▶ _Activity_
Repeat the entries word for word. Leave nothing out.

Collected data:
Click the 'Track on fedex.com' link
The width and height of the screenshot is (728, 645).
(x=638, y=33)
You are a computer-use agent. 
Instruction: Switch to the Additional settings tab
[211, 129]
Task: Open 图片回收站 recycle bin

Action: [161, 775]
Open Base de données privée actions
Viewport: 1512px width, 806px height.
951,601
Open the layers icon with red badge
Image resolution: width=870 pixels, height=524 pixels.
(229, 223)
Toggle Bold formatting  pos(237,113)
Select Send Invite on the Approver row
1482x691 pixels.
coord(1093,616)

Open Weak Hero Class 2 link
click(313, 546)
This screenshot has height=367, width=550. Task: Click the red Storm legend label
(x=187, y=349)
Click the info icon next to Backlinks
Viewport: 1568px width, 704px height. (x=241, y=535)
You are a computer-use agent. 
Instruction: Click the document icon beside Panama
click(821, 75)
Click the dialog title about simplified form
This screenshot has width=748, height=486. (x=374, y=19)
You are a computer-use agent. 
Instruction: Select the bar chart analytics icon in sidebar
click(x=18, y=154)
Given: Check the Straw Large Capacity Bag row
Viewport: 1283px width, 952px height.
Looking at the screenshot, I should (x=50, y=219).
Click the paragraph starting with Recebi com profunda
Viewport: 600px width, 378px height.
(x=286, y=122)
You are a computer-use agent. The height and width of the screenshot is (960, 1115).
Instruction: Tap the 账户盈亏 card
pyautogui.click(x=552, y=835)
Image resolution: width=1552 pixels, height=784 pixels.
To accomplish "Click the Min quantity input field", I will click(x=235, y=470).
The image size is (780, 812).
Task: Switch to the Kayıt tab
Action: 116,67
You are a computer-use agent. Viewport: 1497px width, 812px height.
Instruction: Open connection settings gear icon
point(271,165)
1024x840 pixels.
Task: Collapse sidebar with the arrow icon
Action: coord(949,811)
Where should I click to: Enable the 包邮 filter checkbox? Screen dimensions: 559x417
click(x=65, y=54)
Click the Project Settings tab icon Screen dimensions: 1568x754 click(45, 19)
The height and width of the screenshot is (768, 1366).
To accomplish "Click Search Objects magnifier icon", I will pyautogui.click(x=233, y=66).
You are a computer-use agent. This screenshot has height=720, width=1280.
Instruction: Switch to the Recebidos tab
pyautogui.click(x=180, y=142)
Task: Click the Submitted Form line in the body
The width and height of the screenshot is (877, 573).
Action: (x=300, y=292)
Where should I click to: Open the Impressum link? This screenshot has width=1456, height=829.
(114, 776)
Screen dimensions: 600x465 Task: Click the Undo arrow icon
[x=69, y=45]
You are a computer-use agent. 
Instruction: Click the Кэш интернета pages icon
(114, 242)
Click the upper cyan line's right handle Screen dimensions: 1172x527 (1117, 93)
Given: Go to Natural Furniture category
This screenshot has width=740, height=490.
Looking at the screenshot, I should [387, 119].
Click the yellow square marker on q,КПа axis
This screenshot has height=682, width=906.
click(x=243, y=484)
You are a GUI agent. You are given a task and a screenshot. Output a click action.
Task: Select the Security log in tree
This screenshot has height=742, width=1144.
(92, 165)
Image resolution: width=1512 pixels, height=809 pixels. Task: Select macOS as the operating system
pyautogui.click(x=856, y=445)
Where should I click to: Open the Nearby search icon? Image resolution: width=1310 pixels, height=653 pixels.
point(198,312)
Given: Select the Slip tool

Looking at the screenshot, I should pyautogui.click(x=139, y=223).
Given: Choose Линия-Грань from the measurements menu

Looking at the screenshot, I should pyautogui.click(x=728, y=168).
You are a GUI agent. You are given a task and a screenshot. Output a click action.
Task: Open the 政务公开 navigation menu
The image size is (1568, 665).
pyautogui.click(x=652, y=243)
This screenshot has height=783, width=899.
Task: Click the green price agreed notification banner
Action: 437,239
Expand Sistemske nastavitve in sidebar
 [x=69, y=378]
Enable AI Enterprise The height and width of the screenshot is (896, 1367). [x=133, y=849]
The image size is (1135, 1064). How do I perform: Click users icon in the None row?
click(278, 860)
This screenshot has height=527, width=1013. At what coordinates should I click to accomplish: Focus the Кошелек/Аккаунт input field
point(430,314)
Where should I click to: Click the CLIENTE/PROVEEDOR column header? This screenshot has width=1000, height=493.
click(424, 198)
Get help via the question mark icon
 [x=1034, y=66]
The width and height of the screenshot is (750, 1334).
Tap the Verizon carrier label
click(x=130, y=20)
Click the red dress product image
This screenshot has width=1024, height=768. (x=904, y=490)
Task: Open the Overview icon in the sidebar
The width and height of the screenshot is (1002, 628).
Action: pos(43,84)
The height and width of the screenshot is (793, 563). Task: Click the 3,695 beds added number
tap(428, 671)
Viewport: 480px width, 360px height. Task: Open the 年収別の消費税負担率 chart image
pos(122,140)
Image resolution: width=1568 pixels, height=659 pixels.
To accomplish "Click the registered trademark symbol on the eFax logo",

▶ _Expected answer_
Click the 'Track on fedex.com' link
The width and height of the screenshot is (728, 645).
(x=638, y=33)
You are a computer-use agent. 
Instruction: Switch to the Additional settings tab
[211, 129]
Task: Open 图片回收站 recycle bin

Action: [161, 775]
Open Base de données privée actions
Viewport: 1512px width, 806px height.
951,601
Open the layers icon with red badge
Image resolution: width=870 pixels, height=524 pixels.
(229, 223)
Toggle Bold formatting  pos(237,113)
Select Send Invite on the Approver row
1482x691 pixels.
coord(1093,616)

Open Weak Hero Class 2 link
click(313, 546)
This screenshot has height=367, width=550. Task: Click the red Storm legend label
(x=187, y=349)
Click the info icon next to Backlinks
Viewport: 1568px width, 704px height. (x=241, y=535)
You are a computer-use agent. 
Instruction: Click the document icon beside Panama
click(821, 75)
Click the dialog title about simplified form
This screenshot has width=748, height=486. (x=374, y=19)
You are a computer-use agent. 
Instruction: Select the bar chart analytics icon in sidebar
click(x=18, y=154)
Given: Check the Straw Large Capacity Bag row
Viewport: 1283px width, 952px height.
Looking at the screenshot, I should (x=50, y=219).
Click the paragraph starting with Recebi com profunda
Viewport: 600px width, 378px height.
(x=286, y=122)
You are a computer-use agent. The height and width of the screenshot is (960, 1115).
Instruction: Tap the 账户盈亏 card
pyautogui.click(x=552, y=835)
Image resolution: width=1552 pixels, height=784 pixels.
To accomplish "Click the Min quantity input field", I will click(x=235, y=470).
The image size is (780, 812).
Task: Switch to the Kayıt tab
Action: 116,67
You are a computer-use agent. Viewport: 1497px width, 812px height.
Instruction: Open connection settings gear icon
point(271,165)
1024x840 pixels.
Task: Collapse sidebar with the arrow icon
Action: coord(949,811)
Where should I click to: Enable the 包邮 filter checkbox? Screen dimensions: 559x417
click(x=65, y=54)
Click the Project Settings tab icon Screen dimensions: 1568x754 click(45, 19)
The height and width of the screenshot is (768, 1366).
To accomplish "Click Search Objects magnifier icon", I will pyautogui.click(x=233, y=66).
You are a computer-use agent. This screenshot has height=720, width=1280.
Instruction: Switch to the Recebidos tab
pyautogui.click(x=180, y=142)
Task: Click the Submitted Form line in the body
The width and height of the screenshot is (877, 573).
Action: (x=300, y=292)
Where should I click to: Open the Impressum link? This screenshot has width=1456, height=829.
(114, 776)
Screen dimensions: 600x465 Task: Click the Undo arrow icon
[x=69, y=45]
You are a computer-use agent. 
Instruction: Click the Кэш интернета pages icon
(114, 242)
Click the upper cyan line's right handle Screen dimensions: 1172x527 (1117, 93)
Given: Go to Natural Furniture category
This screenshot has width=740, height=490.
Looking at the screenshot, I should [387, 119].
Click the yellow square marker on q,КПа axis
This screenshot has height=682, width=906.
click(x=243, y=484)
You are a GUI agent. You are given a task and a screenshot. Output a click action.
Task: Select the Security log in tree
This screenshot has height=742, width=1144.
(92, 165)
Image resolution: width=1512 pixels, height=809 pixels. Task: Select macOS as the operating system
pyautogui.click(x=856, y=445)
Where should I click to: Open the Nearby search icon? Image resolution: width=1310 pixels, height=653 pixels.
point(198,312)
Given: Select the Slip tool

Looking at the screenshot, I should pyautogui.click(x=139, y=223).
Given: Choose Линия-Грань from the measurements menu

Looking at the screenshot, I should pyautogui.click(x=728, y=168).
You are a GUI agent. You are given a task and a screenshot. Output a click action.
Task: Open the 政务公开 navigation menu
The image size is (1568, 665).
pyautogui.click(x=652, y=243)
This screenshot has height=783, width=899.
Task: Click the green price agreed notification banner
Action: 437,239
Expand Sistemske nastavitve in sidebar
 [x=69, y=378]
Enable AI Enterprise The height and width of the screenshot is (896, 1367). [x=133, y=849]
The image size is (1135, 1064). How do I perform: Click users icon in the None row?
click(278, 860)
This screenshot has height=527, width=1013. At what coordinates should I click to accomplish: Focus the Кошелек/Аккаунт input field
point(430,314)
Where should I click to: Click the CLIENTE/PROVEEDOR column header? This screenshot has width=1000, height=493.
click(424, 198)
Get help via the question mark icon
 [x=1034, y=66]
The width and height of the screenshot is (750, 1334).
Tap the Verizon carrier label
click(x=130, y=20)
Click the red dress product image
This screenshot has width=1024, height=768. (x=904, y=490)
Task: Open the Overview icon in the sidebar
The width and height of the screenshot is (1002, 628).
Action: pos(43,84)
The height and width of the screenshot is (793, 563). Task: Click the 3,695 beds added number
tap(428, 671)
Viewport: 480px width, 360px height. Task: Open the 年収別の消費税負担率 chart image
pos(122,140)
Image resolution: width=1568 pixels, height=659 pixels.
To accomplish "Click the registered trademark symbol on the eFax logo",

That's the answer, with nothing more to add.